* _Document section_:
########################################
Ageing rates vary widely — and so may age of traditional retirement

beauty concept skin aging. anti-aging procedures, rejuvenation, lifting, tightening of facial skin, restoration of youthful skin anti-wrinkleThe BBC is reporting today on a study that shows Ageing rates vary widely. According to the report by the Proceedings of the National Academy of Sciences, even people born within a year of each other experienced a huge gulf in the speed at which their bodies age.

I was particularly struck by the finding that some 38-year olds were ageing so badly that their biological age was “on the cusp of retirement.” The study subjects were 954 people from New Zealand born between 1972 and 1973. 18 ageing-related traits were examined as the members of the group turned 26, 32 and 38. So in the case of the 38-year-old cohort, the “biological age” ranged from the late 20s to “nearly 60” — hence the “cusp of retirement” verbiage.

In some cases, the subjects appeared to virtually stop ageing while they found that others gained almost three years of biological age for every 12 months that passed. Those with older biological ages were found to perform worse in tests of brain function, and also tended to have a weaker grip.

Issues of fairness and egalitarianism

Professor Terrie Moffitt of the US-based Duke University told the BBC that the (traditional) retirement age may be unfair for those “working at their peak” who then had to retire. She also said “Any area of life where we currently use chronological age is faulty; if we knew more about biological age we could be more fair and egalitarian.” Researchers said they didn’t expected to find such differences so early in life but the findings could help research on slowing the pace of ageing.

Moffitt suggested that in order to slow the process of ageing to prevent the onset of disease, “we’re going to have to intervene with young people.”

Greater lifespan implies longer “workspan”
########################################
* _Dataset excerpt_:
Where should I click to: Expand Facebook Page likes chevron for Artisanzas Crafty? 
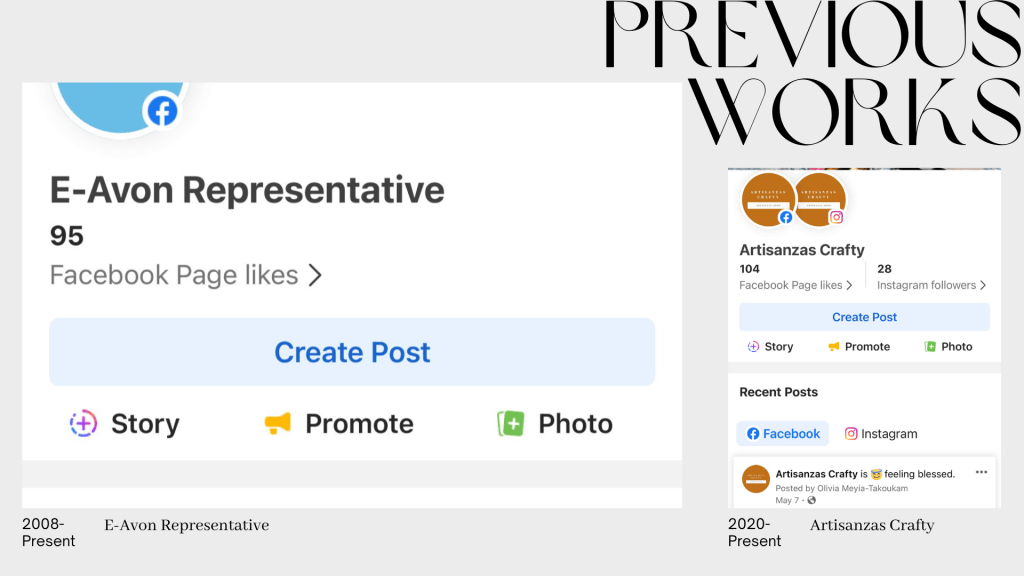click(x=849, y=286)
########################################
* _Tasks to carry out_:
1/ Copy from the article on ageing rates the passage that begins with the words containing "Ageing rates vary widely —" and ends with "their bodies age.".
2/ Carry on the article on ageing rates from the point where it stops.

* _Task results_:
1/
Ageing rates vary widely — and so may age of traditional retirement

beauty concept skin aging. anti-aging procedures, rejuvenation, lifting, tightening of facial skin, restoration of youthful skin anti-wrinkleThe BBC is reporting today on a study that shows Ageing rates vary widely. According to the report by the Proceedings of the National Academy of Sciences, even people born within a year of each other experienced a huge gulf in the speed at which their bodies age.

2/
A runner in a race against time crosses the finish line before a clock with the words Stay Young Beat Aging, an attempt to maintain youth through exercise and put off the aging process

Here at the Financial Independence Hub, we house blogs like this one under the label “Longevity & Aging,” which reflects our feeling that many of us may live longer than we had once envisaged. As I said in a recent talk to an elder planning conference in Niagara Falls,  it may make sense to add perhaps ten years to your expected longevity. So if you always felt you would live to 90, try the thought experiment of extending it to 100 and see if that changes your financial projections on retirement. I argued that greater lifespan should imply a greater “workspan,” and that even if you split the difference that would suggest working an extra five years, and therefore “retiring” that much later.

A blog spun out of the talk can be found here at the Hub under the heading Financial planners and eldercare professionals targeting aging Boomers.

Of course, we at the Hub don’t particularly believe in traditional full-stop retirement but instead in financial independence, multiple streams of income and a gradual “phased” retirement where one gradually ratchets down working hours.

If ageing rates vary widely, so too will readiness for Retirement

What this research highlighted by the BBC seems to indicate to me is that if ageing rates do indeed vary widely, then so too will the retirement age. Some people look old and tired by their early 60s and appear happy to withdraw from the workforce while others of the same chronological age are full of vigour and working as hard as ever, not necessarily in the corporate trenches but in their own endeavours that we highlight here at the Hub’s “Encore Acts” section.

An example is Monday’s blog by former banker Michael Drak, who in his early 60s described his plans to launch a writing and speaking career (one I share, being the same age).

 

One thought on “Ageing rates vary widely — and so may age of traditional retirement

  1. I’m no doctor but I believe lifestyle and stress and how you deal with stress has a lot to do with it.If you decompress after work by watching 4hrs of reality tv, munching on chips and having a few beers every night it is going to catch up to you. If the bulk of your retirement is spent sitting on a couch all day watching Seinfeld re runs and during commercial breaks you worry if you will have enough money to get by odds are you will have a short and boring retirement.